Model Context Protocol servers change this.

MCP servers act as bridges between your model and external services. Want your AI to search Google, check GitHub repositories, or read websites? MCP servers make it possible. LM Studio added MCP support in version 0.3.17, accessible through the Program tab. Each server exposes specific tools—web search, file access, API calls.

If you want to give models access to the internet, then our complete guide to MCP servers walks through the setup process, including popular options like web search and database access.

Save the file and LM Studio will automatically load the servers. When you chat with your model, it can now call these tools to fetch live data. Your local AI just gained superpowers.

Our recommended models for 8GB systems

There are literally hundreds of LLMs available for you, from jack-of-all-trades options to fine-tuned models designed for specialized use cases like coding, medicine, role play or creative writing.

Best for coding: Nemotron or DeepSeek are good. They won’t blow your mind, but will work fine with code generation and debugging, outperforming most alternatives in programming benchmarks. DeepSeek-Coder-V2 6.7B offers another solid option, particularly for multilingual development.

Best for general knowledge and reasoning: Qwen3 8B. The model has strong mathematical capabilities and handles complex queries effectively. Its context window accommodates longer documents without losing coherence.

Best for creative writing: DeepSeek R1 variants, but you need some heavy prompt engineering. There are also uncensored fine-tunes like the “abliterated-uncensored-NEO-Imatrix” version of OpenAI’s GPT-OSS, which is good for horror; or Dirty-Muse-Writer, which is good for erotica (so they say).

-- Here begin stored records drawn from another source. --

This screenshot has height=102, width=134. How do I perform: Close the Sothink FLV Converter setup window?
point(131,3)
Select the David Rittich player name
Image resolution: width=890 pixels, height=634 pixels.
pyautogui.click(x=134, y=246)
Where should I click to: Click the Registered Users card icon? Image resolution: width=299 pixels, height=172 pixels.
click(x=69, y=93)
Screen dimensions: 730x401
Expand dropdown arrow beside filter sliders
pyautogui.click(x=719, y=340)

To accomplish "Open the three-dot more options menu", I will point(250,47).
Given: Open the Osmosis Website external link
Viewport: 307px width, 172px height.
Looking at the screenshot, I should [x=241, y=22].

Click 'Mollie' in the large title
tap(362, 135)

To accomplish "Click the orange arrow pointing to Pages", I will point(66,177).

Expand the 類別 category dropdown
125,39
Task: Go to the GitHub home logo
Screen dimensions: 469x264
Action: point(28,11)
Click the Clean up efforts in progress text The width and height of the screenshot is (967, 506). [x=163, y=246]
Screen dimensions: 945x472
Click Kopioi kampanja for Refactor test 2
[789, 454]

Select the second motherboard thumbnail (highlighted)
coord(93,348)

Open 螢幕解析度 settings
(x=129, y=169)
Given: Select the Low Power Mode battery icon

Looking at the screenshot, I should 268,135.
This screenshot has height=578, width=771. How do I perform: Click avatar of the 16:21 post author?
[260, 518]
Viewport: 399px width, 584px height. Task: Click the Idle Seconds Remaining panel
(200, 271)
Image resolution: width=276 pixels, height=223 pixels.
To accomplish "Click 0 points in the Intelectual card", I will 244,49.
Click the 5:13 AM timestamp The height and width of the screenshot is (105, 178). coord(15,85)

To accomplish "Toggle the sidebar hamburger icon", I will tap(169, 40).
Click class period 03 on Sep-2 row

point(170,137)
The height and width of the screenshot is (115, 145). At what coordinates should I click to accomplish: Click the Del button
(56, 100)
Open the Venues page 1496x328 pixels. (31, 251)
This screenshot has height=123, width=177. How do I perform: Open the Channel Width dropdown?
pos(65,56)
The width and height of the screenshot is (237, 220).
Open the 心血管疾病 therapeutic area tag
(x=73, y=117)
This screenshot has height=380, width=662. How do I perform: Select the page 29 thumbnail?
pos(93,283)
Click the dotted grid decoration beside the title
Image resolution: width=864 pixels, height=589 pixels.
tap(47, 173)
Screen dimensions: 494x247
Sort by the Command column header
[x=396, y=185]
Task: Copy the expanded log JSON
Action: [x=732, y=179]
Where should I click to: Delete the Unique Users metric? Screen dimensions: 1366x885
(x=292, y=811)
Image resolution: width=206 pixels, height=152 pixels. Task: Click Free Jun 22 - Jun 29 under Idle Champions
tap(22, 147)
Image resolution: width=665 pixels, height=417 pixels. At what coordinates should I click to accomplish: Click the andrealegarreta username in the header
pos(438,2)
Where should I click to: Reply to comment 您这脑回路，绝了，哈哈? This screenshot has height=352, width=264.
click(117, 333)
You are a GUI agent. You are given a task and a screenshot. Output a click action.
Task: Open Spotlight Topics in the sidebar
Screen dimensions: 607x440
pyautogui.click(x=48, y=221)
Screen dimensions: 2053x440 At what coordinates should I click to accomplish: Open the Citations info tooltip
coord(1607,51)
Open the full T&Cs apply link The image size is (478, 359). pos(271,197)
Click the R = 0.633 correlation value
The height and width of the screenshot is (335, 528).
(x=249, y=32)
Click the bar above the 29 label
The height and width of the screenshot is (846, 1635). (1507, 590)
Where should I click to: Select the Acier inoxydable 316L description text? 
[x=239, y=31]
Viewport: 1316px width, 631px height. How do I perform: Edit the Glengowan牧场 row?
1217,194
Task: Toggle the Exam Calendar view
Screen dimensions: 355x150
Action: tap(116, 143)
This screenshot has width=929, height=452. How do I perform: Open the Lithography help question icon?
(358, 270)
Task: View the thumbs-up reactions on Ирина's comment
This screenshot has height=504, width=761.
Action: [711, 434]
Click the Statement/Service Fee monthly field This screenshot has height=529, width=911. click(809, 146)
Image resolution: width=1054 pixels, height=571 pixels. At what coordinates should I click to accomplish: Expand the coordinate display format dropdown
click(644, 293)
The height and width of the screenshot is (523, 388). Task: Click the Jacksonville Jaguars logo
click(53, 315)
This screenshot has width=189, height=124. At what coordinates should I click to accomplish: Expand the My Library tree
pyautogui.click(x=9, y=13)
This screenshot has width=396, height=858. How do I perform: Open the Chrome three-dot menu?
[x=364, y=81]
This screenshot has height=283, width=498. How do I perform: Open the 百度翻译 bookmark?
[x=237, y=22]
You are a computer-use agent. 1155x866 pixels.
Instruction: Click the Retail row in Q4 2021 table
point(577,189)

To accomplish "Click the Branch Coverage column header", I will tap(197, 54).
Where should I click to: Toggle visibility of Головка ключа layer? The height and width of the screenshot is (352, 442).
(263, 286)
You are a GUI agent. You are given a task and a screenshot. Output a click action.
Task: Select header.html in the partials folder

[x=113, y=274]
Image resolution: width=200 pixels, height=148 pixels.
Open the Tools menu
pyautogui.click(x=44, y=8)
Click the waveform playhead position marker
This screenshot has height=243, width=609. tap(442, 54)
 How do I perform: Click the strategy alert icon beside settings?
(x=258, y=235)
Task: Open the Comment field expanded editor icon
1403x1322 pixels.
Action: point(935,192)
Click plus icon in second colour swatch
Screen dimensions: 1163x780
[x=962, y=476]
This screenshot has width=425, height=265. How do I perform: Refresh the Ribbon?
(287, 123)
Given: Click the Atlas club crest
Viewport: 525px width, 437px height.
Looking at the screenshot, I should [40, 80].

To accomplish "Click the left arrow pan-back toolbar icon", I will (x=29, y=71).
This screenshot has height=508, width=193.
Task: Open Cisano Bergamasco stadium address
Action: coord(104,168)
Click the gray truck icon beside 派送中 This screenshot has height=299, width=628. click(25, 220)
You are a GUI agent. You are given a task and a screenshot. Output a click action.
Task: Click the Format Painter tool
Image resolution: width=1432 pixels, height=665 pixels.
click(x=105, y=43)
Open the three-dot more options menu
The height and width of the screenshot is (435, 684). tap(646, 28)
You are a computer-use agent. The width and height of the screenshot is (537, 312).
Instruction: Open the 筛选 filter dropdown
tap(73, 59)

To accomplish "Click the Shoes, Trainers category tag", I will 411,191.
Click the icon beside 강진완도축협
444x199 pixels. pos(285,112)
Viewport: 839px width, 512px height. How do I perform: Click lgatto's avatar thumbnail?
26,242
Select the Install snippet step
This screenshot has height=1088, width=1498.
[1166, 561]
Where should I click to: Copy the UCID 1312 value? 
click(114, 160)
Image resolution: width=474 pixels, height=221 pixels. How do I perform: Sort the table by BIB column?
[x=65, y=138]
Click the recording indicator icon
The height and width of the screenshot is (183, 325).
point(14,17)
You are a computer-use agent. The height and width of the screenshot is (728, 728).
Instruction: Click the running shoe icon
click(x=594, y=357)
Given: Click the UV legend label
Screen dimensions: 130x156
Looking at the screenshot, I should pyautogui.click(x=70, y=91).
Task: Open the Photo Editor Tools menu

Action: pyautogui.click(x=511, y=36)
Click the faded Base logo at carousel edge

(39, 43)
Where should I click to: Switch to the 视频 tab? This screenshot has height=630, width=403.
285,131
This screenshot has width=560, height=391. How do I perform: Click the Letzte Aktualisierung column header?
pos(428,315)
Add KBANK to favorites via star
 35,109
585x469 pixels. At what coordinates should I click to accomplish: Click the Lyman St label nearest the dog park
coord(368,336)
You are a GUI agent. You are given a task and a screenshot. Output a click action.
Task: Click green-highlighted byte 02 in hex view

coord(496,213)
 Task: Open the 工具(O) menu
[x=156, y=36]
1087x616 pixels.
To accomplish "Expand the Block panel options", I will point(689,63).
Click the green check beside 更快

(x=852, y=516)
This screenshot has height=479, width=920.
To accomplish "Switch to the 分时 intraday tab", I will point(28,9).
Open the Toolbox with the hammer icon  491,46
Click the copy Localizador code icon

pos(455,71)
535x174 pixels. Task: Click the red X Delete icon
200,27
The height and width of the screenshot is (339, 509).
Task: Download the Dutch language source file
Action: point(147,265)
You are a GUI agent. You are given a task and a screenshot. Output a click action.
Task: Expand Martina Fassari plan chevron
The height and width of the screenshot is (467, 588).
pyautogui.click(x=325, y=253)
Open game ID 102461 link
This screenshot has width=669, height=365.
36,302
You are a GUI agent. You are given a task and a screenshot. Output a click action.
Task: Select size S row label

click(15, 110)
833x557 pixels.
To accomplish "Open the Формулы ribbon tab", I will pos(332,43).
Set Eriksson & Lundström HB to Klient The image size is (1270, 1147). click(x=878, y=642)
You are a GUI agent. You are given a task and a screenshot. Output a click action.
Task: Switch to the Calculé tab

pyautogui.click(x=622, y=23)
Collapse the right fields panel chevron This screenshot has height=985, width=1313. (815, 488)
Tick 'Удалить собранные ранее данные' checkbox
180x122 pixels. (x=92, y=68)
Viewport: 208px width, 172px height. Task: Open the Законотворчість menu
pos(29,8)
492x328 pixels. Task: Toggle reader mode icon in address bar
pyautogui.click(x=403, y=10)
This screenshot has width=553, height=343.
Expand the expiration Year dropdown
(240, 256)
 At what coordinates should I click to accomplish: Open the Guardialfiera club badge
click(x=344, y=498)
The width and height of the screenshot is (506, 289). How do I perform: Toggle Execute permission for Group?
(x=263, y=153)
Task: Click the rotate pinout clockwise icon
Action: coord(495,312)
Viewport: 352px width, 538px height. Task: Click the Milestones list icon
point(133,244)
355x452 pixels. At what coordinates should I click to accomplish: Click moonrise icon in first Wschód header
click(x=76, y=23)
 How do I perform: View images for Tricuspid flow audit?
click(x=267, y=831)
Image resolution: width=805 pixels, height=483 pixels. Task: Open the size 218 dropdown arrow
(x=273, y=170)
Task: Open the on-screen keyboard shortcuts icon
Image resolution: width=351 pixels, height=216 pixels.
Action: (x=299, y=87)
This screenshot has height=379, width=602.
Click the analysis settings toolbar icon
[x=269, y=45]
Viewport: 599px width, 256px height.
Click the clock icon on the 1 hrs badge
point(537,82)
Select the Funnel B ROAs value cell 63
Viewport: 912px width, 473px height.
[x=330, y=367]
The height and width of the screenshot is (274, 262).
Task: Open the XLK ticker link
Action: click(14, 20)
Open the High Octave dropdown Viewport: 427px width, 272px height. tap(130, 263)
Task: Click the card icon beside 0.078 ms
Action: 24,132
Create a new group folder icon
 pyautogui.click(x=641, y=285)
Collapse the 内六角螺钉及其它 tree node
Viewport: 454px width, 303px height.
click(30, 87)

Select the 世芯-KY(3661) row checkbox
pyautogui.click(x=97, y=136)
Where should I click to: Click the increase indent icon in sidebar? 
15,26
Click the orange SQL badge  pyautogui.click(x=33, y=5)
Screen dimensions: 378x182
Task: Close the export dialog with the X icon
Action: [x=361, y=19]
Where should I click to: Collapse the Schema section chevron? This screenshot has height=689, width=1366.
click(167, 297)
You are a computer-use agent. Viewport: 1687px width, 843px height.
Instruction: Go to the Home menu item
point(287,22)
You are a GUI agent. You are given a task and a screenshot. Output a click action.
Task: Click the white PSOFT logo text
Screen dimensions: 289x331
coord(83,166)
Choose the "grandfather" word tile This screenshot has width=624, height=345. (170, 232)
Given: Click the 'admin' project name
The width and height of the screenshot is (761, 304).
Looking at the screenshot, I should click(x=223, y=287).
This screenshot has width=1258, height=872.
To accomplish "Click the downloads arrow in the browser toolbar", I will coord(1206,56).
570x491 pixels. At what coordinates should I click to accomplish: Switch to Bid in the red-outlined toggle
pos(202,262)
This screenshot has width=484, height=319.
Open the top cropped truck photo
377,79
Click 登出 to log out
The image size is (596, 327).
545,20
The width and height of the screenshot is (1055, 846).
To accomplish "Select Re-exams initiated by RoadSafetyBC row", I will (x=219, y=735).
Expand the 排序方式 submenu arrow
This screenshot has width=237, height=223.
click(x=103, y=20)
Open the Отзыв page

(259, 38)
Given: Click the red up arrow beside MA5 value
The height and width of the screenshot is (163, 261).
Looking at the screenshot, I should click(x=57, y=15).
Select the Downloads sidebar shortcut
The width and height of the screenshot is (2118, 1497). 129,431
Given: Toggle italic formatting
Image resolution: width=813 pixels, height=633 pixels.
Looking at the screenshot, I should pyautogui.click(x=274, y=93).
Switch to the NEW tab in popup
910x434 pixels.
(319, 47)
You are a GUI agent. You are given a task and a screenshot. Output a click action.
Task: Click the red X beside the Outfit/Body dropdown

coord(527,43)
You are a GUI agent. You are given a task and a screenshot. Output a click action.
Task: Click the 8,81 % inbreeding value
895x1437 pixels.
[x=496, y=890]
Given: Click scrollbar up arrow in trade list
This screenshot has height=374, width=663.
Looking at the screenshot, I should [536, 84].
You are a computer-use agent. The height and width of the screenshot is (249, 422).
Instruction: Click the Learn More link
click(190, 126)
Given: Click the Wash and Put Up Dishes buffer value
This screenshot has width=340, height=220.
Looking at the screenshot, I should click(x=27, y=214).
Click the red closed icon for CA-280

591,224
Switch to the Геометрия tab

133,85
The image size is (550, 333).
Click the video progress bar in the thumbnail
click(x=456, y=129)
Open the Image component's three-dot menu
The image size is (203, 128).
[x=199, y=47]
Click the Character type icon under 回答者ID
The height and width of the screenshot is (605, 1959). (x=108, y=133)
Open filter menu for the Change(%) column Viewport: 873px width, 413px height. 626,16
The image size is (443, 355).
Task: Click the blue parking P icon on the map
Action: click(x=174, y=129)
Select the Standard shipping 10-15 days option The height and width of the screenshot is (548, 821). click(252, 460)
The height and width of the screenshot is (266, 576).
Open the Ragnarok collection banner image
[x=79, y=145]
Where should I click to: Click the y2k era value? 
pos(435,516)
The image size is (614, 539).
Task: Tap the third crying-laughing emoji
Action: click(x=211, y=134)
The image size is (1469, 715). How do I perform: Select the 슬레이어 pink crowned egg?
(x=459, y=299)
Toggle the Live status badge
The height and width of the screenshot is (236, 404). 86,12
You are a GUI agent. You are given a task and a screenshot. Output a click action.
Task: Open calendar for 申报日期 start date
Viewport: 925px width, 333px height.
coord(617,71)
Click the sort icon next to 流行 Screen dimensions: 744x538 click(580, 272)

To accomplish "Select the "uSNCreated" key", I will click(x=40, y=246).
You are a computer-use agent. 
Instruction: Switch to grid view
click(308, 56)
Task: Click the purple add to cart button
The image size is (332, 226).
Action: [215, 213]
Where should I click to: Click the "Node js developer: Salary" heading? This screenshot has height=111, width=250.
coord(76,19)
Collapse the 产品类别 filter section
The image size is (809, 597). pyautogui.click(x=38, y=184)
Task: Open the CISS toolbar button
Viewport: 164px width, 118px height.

Best for chatbots, role-playing, interactive fiction, customer service: Mistral 7B (especially Undi95 DPO Mistral 7B) and Llama variants with big context windows. MythoMax L2 13B maintains character traits across long conversations and adapts tone naturally. For other NSFW role-play, there are many options. You may want to check some of the models on this list.

For MCP: Jan-v1-4b and Pokee Research 7b are nice models if you want to try something new. DeepSeek R1 is another good option.

All of the models can be downloaded directly from LM Studio if you just search for their names.

Note that the open-source LLM landscape is shifting fast. New models launch weekly, each claiming improvements. You can check them out in LM Studio, or browse through the different repositories on Hugging Face. Test options out for yourself. Bad fits become obvious quickly, thanks to awkward phrasing, repetitive patterns, and factual errors. Good models feel different. They reason. They surprise you.

The technology works. The software is ready. Your computer probably already has enough power. All that’s left is trying it.